I know I have used the word 'fetish' in this reply, but it has never been a fetish to me, but rather something my body was telling me to do, as often as I could.

But back to the clothing issue - Female clothing, designed, cut, and manufactured for a female body has been what I enjoy most about crossdressing. Redesign of clothing so female clothing was cut to fit a man just does not interest me.

Don't let someone else talk you out of your dreams. How can we have dreams come true, if we have no dreams?

Katrina Gayle "Stormy" Storm

I wouldn't know

Extravagance's picture

where to begin! = )

My crossdressing is mostly for fun though, it has little to do with my gender identity and self image. Nothing is ever going to eliminate my need to fix my body.

Catfolk Pride.PNG

NO DIFFERENCE

I like "girly" things because I happen to be a girly girl. Has nothing to do with the being a girl part of that. Just the girly part.

I would have been happy enough continuing to wear male attire for things it was practical for had it actually BEEN practical still. But it wasn't. My body shape changed radically and rapidly and there was absolutely no way I could wear male garb appropriately.

As casual clothing though? Much happier in skirts and girly tops unless I'm doing an activity in which my modesty would be impaired without shorts/pants.

The other changes are necessary and would still be necessary even if I were to be "permitted" "girly" attire while remaining a "boy". I'm not a boy.

Abigail Drew.

Me, I wear women's

polo and t-shirts as well as women's sweats

    Stanman
May Your Light Forever Shine

You Might Find This Helpful

There is a difference between being transgender and crossdressing. Gender, aesthetics, social presentation, sexuality and orientation are (wait for it...) totally unrelated!

A couple of us put together this overview of The Seven Scales of Sexuality [click here] a few years ago. Your question indicates you may benefit from reading that document.

Now, in theoretically "pure vanilla" people, we expect women to be genetic XX, heterosexual, feminine in dress and behavior, demure, etc. And, we expect men to be genetic XY, heterosexual, masculine in dress and behavior, assertive, etc.

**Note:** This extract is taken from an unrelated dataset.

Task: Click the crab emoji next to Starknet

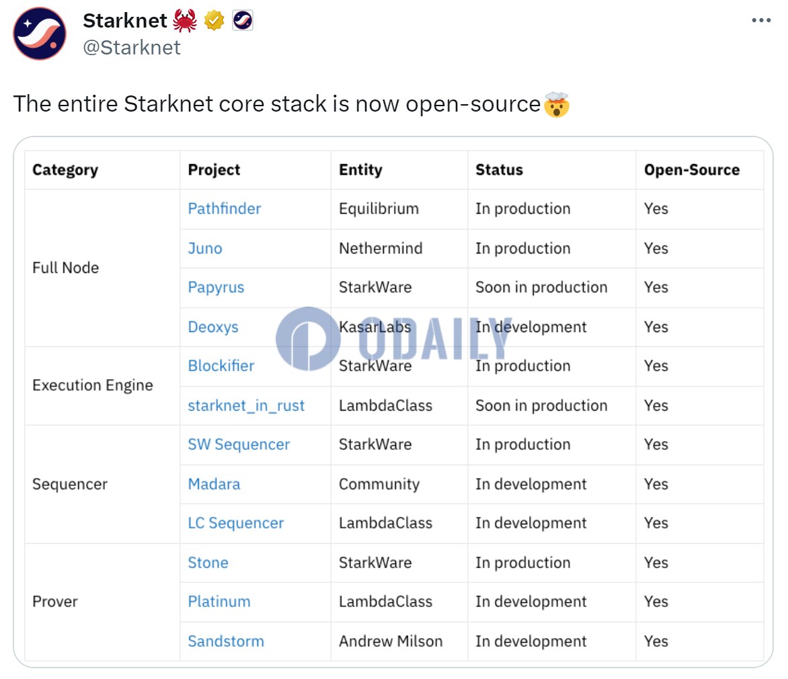Action: (x=185, y=21)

The truth is that there's a lot of natural variation in people, and that all these factors are independent variables. Some women are assertive, some men are quiet. Sexual orientation has certain stereotypes, but a significant number of people don't fit those stereotypes, either.

So, what I'm getting at, is that there are people who are very unhappy with their birth gender, and it has nothing whatsoever to do with how they feel they have to dress. And, there are people who are very happy with their birth gender, but don't see why they can't dress in the opposite gender, and prefer to do so some portion of the time. One is a matter of gender identity, and the other is a matter of personal aesthetics.

Well, since I'm not transsexual...

Patricia Marie Allen's picture

I would simply do away with what few male clothing pieces I have. That would be about 5 or 6 shirts and two pair of trousers. The remainder of my clothes would remain the same, however I'd be more inclined to wear the more feminine more often.

As it is now, the only time I really wear men's clothing is at work and only then because the company issues us truck drivers uniforms. They don't, however, make any distinction between what they issue to men and women. The women get men's polo shirts and we can wear our own black jeans or pants if we want. I prefer to wear the old uniform pants from the original issue because they are acid resistant and some of the equipment I need to use to load my truck is electric and can leak acid. The underwear and shoes I wear are women's.

The rest of the time I wear exclusively women's clothes. When I go places where my wife would be embarrassed by my being feminine, I stick to the masculine cut women's clothes. But I go grocery shopping at our local store, to do my banking and shopping at the mall and even to a local restaurant wearing decidedly feminine cut women's clothes and even a little make-up. (I don't pass.)

So, yeah, I'd be satisfied with the stigma being removed from cross-dressing.

Hugs
Patricia

Happiness is being all dressed up and HAVING some place to go.